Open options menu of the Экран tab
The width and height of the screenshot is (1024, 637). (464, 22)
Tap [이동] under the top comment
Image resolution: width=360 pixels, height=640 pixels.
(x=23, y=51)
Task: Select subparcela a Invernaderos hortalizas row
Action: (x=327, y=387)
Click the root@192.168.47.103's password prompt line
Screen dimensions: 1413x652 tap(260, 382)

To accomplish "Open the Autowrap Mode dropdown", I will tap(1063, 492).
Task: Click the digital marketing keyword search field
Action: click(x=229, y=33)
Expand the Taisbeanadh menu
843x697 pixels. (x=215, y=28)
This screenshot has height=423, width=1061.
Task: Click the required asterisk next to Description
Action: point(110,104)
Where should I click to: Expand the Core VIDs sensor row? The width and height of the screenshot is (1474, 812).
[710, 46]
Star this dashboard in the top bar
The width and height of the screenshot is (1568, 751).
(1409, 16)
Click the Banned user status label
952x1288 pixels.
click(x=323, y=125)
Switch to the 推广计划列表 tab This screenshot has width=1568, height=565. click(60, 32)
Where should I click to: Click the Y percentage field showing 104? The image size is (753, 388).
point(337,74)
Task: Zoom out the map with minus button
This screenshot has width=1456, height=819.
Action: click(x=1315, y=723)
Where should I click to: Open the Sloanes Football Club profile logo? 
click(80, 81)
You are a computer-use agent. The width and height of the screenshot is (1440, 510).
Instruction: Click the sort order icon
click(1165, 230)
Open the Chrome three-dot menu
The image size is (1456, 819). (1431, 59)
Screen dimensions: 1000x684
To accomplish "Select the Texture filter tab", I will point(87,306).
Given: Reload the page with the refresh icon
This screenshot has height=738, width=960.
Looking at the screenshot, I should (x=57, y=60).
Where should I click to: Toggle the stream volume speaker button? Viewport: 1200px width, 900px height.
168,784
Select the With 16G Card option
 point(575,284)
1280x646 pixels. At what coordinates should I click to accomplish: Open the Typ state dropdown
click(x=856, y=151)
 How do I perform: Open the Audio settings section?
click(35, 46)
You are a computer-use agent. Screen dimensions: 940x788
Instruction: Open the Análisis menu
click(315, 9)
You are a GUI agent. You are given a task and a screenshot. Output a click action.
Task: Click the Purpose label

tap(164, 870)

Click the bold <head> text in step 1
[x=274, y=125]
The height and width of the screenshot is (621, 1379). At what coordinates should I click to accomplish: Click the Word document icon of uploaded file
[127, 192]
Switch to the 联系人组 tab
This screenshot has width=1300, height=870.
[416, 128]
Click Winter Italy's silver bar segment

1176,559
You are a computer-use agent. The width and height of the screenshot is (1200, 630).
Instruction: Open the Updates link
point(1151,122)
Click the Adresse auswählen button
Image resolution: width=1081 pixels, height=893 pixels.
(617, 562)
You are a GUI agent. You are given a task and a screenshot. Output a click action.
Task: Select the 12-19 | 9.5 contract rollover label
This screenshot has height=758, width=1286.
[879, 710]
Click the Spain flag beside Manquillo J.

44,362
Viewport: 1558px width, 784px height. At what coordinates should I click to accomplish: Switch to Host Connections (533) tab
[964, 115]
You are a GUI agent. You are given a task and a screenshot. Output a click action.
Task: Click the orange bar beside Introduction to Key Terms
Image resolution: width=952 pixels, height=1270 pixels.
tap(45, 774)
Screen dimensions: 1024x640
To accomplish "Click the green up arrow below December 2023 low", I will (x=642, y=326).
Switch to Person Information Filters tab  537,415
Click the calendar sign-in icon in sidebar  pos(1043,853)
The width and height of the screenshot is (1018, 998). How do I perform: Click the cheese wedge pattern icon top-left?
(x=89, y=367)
=======
Convert all of the material above into a JSON list of strings, with each line as its own string and blank lines omitted.

--- PROBLEM SOLUTION ---
[
  "Open options menu of the Экран tab",
  "The width and height of the screenshot is (1024, 637). (464, 22)",
  "Tap [이동] under the top comment",
  "Image resolution: width=360 pixels, height=640 pixels.",
  "(x=23, y=51)",
  "Task: Select subparcela a Invernaderos hortalizas row",
  "Action: (x=327, y=387)",
  "Click the root@192.168.47.103's password prompt line",
  "Screen dimensions: 1413x652 tap(260, 382)",
  "To accomplish \"Open the Autowrap Mode dropdown\", I will tap(1063, 492).",
  "Task: Click the digital marketing keyword search field",
  "Action: click(x=229, y=33)",
  "Expand the Taisbeanadh menu",
  "843x697 pixels. (x=215, y=28)",
  "This screenshot has height=423, width=1061.",
  "Task: Click the required asterisk next to Description",
  "Action: point(110,104)",
  "Where should I click to: Expand the Core VIDs sensor row? The width and height of the screenshot is (1474, 812).",
  "[710, 46]",
  "Star this dashboard in the top bar",
  "The width and height of the screenshot is (1568, 751).",
  "(1409, 16)",
  "Click the Banned user status label",
  "952x1288 pixels.",
  "click(x=323, y=125)",
  "Switch to the 推广计划列表 tab This screenshot has width=1568, height=565. click(60, 32)",
  "Where should I click to: Click the Y percentage field showing 104? The image size is (753, 388).",
  "point(337,74)",
  "Task: Zoom out the map with minus button",
  "This screenshot has width=1456, height=819.",
  "Action: click(x=1315, y=723)",
  "Where should I click to: Open the Sloanes Football Club profile logo? ",
  "click(80, 81)",
  "You are a computer-use agent. The width and height of the screenshot is (1440, 510).",
  "Instruction: Click the sort order icon",
  "click(1165, 230)",
  "Open the Chrome three-dot menu",
  "The image size is (1456, 819). (1431, 59)",
  "Screen dimensions: 1000x684",
  "To accomplish \"Select the Texture filter tab\", I will point(87,306).",
  "Given: Reload the page with the refresh icon",
  "This screenshot has height=738, width=960.",
  "Looking at the screenshot, I should (x=57, y=60).",
  "Where should I click to: Toggle the stream volume speaker button? Viewport: 1200px width, 900px height.",
  "168,784",
  "Select the With 16G Card option",
  " point(575,284)",
  "1280x646 pixels. At what coordinates should I click to accomplish: Open the Typ state dropdown",
  "click(x=856, y=151)",
  " How do I perform: Open the Audio settings section?",
  "click(35, 46)",
  "You are a computer-use agent. Screen dimensions: 940x788",
  "Instruction: Open the Análisis menu",
  "click(315, 9)",
  "You are a GUI agent. You are given a task and a screenshot. Output a click action.",
  "Task: Click the Purpose label",
  "tap(164, 870)",
  "Click the bold <head> text in step 1",
  "[x=274, y=125]",
  "The height and width of the screenshot is (621, 1379). At what coordinates should I click to accomplish: Click the Word document icon of uploaded file",
  "[127, 192]",
  "Switch to the 联系人组 tab",
  "This screenshot has width=1300, height=870.",
  "[416, 128]",
  "Click Winter Italy's silver bar segment",
  "1176,559",
  "You are a computer-use agent. The width and height of the screenshot is (1200, 630).",
  "Instruction: Open the Updates link",
  "point(1151,122)",
  "Click the Adresse auswählen button",
  "Image resolution: width=1081 pixels, height=893 pixels.",
  "(617, 562)",
  "You are a GUI agent. You are given a task and a screenshot. Output a click action.",
  "Task: Select the 12-19 | 9.5 contract rollover label",
  "This screenshot has height=758, width=1286.",
  "[879, 710]",
  "Click the Spain flag beside Manquillo J.",
  "44,362",
  "Viewport: 1558px width, 784px height. At what coordinates should I click to accomplish: Switch to Host Connections (533) tab",
  "[964, 115]",
  "You are a GUI agent. You are given a task and a screenshot. Output a click action.",
  "Task: Click the orange bar beside Introduction to Key Terms",
  "Image resolution: width=952 pixels, height=1270 pixels.",
  "tap(45, 774)",
  "Screen dimensions: 1024x640",
  "To accomplish \"Click the green up arrow below December 2023 low\", I will (x=642, y=326).",
  "Switch to Person Information Filters tab  537,415",
  "Click the calendar sign-in icon in sidebar  pos(1043,853)",
  "The width and height of the screenshot is (1018, 998). How do I perform: Click the cheese wedge pattern icon top-left?",
  "(x=89, y=367)"
]